**PROVIDED RECORDS:**
┌──
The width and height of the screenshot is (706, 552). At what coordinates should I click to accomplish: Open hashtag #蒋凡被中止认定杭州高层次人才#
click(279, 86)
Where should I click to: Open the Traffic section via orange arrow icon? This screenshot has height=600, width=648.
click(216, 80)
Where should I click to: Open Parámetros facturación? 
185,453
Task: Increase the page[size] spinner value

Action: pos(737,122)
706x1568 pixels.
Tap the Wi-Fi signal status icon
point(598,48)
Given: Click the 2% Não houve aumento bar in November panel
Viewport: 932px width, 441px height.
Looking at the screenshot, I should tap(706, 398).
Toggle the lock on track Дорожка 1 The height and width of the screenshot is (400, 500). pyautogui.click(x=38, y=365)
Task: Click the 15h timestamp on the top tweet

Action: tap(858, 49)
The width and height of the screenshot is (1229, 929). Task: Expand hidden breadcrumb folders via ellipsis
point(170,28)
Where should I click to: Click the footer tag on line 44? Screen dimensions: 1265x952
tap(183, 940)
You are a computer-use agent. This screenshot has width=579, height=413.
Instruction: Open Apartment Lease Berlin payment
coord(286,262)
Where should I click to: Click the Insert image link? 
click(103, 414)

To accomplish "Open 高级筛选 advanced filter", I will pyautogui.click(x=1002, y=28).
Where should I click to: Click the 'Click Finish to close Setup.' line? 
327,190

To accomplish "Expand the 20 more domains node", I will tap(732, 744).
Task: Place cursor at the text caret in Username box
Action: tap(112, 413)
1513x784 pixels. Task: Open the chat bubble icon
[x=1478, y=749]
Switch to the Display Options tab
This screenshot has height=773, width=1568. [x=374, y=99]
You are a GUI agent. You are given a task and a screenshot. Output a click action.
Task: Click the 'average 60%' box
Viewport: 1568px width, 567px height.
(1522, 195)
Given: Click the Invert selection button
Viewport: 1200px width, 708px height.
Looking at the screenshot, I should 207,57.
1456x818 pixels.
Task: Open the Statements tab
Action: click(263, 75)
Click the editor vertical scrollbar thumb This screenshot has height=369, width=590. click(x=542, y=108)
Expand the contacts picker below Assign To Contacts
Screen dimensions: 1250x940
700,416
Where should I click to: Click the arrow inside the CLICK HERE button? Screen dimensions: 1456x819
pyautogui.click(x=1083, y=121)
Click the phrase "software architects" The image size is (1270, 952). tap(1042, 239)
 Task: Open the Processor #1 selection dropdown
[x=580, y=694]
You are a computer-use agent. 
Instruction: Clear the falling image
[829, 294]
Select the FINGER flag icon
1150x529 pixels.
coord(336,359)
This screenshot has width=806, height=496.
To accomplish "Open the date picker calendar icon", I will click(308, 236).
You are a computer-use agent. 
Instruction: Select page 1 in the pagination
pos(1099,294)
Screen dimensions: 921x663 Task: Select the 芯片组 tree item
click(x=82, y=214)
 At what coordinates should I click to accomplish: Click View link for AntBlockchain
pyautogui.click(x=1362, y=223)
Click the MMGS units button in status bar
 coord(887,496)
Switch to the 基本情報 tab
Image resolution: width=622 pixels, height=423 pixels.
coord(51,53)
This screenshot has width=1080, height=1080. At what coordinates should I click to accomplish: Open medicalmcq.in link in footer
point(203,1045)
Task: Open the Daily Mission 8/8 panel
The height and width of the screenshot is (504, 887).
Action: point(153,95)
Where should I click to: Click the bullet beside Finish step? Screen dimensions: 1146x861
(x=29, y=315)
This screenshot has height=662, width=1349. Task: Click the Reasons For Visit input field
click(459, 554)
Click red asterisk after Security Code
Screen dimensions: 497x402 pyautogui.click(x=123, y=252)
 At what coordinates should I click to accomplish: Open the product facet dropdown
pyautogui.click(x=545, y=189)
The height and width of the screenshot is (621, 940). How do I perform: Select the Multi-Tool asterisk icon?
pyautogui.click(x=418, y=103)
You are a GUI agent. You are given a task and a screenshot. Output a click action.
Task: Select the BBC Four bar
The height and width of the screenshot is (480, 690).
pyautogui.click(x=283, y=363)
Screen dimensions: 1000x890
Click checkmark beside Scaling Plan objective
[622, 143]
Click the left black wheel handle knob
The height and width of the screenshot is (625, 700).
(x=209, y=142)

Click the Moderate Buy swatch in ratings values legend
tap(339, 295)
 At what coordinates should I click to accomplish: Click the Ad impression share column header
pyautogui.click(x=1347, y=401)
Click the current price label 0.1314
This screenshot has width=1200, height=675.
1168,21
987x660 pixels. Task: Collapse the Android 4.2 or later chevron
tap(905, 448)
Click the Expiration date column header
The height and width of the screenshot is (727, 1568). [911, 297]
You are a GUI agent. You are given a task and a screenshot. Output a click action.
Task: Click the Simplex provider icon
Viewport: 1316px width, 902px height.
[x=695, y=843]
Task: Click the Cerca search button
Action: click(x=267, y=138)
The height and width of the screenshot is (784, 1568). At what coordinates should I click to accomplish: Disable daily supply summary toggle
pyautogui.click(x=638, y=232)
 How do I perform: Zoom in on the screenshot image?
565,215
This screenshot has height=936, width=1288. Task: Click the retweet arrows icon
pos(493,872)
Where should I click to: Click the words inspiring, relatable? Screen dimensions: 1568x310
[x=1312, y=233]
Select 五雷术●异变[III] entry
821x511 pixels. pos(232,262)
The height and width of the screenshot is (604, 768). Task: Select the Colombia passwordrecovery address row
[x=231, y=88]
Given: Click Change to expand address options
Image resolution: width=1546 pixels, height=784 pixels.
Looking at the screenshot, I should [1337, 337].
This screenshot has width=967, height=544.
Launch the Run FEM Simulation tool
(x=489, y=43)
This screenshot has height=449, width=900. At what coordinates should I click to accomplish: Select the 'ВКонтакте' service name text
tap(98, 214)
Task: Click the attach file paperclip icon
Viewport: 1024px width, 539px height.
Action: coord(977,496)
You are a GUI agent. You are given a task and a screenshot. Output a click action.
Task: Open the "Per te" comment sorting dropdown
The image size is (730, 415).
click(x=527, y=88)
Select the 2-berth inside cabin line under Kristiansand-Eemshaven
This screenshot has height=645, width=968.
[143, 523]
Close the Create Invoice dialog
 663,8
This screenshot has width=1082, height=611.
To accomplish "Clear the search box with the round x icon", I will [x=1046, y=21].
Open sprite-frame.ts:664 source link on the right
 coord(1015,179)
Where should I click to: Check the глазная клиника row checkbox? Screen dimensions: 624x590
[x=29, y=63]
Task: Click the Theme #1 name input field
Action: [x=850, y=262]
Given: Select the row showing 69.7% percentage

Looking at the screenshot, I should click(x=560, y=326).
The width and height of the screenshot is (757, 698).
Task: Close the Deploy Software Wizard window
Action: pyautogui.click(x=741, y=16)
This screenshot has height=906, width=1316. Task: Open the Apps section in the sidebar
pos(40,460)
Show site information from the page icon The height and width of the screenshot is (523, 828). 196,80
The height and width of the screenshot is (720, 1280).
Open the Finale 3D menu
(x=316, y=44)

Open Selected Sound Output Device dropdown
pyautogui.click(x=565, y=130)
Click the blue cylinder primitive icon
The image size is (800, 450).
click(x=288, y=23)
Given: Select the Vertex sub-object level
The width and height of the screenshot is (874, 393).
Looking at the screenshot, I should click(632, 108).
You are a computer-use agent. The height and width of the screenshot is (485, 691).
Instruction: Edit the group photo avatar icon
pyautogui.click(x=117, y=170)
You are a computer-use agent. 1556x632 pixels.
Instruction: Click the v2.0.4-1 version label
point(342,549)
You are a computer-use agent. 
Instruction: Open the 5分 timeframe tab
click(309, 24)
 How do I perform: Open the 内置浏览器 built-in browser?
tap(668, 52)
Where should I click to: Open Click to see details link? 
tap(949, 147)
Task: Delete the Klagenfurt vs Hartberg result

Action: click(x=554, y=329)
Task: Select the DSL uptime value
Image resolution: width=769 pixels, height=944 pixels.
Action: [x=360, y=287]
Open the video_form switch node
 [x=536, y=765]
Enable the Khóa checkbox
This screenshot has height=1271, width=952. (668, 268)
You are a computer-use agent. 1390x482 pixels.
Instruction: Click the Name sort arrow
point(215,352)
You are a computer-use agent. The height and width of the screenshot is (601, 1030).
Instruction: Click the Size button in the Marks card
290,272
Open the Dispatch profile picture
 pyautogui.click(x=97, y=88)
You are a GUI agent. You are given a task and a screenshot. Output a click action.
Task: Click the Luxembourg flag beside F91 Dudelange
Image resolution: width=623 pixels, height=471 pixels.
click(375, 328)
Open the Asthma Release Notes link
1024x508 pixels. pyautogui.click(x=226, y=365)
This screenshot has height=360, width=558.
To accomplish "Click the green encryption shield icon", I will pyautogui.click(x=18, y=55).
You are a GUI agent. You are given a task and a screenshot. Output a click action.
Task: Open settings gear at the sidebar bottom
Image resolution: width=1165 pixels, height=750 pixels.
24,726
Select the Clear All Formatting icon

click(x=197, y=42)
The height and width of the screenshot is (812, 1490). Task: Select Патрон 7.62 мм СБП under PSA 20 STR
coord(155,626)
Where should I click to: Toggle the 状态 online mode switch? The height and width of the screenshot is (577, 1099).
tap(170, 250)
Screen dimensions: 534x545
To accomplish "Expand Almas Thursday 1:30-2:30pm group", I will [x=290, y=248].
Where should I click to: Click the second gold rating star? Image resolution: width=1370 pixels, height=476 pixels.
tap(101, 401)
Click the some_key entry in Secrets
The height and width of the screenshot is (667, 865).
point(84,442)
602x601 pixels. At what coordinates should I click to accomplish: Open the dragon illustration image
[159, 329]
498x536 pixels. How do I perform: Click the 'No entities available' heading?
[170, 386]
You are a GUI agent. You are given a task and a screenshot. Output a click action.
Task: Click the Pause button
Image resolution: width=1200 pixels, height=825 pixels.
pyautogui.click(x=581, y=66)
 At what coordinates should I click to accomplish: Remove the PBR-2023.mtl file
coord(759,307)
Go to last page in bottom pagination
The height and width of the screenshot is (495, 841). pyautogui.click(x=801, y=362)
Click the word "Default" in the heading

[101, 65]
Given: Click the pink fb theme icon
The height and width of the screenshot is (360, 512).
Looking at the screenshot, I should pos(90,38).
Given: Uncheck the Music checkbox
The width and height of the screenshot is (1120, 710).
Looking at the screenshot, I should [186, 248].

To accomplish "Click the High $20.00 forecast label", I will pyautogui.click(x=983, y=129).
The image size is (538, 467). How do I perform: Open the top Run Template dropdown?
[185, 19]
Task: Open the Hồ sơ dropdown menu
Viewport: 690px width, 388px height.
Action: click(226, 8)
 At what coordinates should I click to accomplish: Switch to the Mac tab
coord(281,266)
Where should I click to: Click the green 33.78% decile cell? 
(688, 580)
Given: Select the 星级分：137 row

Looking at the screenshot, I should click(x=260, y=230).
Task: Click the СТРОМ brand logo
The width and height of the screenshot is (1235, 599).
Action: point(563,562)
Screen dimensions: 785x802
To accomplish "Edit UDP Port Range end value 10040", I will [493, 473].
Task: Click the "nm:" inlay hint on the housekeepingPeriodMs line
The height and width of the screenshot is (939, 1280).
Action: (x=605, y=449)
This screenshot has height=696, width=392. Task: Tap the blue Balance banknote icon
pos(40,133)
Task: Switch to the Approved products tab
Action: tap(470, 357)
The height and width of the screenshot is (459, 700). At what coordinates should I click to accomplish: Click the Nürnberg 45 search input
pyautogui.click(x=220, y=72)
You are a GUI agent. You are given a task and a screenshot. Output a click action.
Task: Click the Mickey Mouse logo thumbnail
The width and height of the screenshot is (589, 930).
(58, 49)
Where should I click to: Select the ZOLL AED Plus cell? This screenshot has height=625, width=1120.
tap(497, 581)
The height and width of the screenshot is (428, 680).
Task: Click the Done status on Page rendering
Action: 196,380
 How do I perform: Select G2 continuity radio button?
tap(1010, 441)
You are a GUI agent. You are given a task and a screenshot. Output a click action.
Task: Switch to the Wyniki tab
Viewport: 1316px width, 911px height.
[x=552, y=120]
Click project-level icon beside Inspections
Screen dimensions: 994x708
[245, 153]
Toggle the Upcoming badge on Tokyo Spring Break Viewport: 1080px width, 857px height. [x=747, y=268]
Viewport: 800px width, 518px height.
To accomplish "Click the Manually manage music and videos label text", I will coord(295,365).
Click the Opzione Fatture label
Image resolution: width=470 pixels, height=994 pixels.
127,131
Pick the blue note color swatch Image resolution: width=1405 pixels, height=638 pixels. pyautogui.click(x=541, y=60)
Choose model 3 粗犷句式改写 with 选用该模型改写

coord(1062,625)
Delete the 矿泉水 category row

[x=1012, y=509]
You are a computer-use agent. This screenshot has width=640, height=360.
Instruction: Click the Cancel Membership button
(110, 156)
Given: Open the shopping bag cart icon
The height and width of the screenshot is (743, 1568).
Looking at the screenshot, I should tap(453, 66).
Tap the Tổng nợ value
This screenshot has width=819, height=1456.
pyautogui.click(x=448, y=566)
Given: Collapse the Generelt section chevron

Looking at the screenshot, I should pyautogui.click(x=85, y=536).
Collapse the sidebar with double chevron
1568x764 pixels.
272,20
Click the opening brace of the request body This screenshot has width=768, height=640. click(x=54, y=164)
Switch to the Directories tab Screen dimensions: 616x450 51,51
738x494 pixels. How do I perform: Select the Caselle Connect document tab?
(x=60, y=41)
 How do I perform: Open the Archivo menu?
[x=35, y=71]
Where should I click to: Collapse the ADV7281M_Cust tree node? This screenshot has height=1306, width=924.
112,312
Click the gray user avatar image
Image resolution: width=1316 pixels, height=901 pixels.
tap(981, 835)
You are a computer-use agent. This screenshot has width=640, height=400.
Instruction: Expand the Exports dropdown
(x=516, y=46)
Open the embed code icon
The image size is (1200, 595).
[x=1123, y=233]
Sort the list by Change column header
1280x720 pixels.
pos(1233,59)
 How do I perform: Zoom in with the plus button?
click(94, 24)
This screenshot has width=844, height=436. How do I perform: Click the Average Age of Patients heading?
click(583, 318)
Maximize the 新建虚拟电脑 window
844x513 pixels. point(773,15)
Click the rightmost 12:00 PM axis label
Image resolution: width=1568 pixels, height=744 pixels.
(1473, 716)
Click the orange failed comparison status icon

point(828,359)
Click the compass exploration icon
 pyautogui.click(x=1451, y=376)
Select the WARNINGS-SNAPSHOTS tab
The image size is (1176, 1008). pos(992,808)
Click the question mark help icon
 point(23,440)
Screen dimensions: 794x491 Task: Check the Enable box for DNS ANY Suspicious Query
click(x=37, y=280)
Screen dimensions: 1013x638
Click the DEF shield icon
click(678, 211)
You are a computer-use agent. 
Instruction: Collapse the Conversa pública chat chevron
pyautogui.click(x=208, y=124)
└──
**WHAT TO PRODUCE:** The answer must be every line of the records above that holds the word "panel".

**RESPONSE TO THIS TASK:**
Given: Click the 2% Não houve aumento bar in November panel
Task: Open the Daily Mission 8/8 panel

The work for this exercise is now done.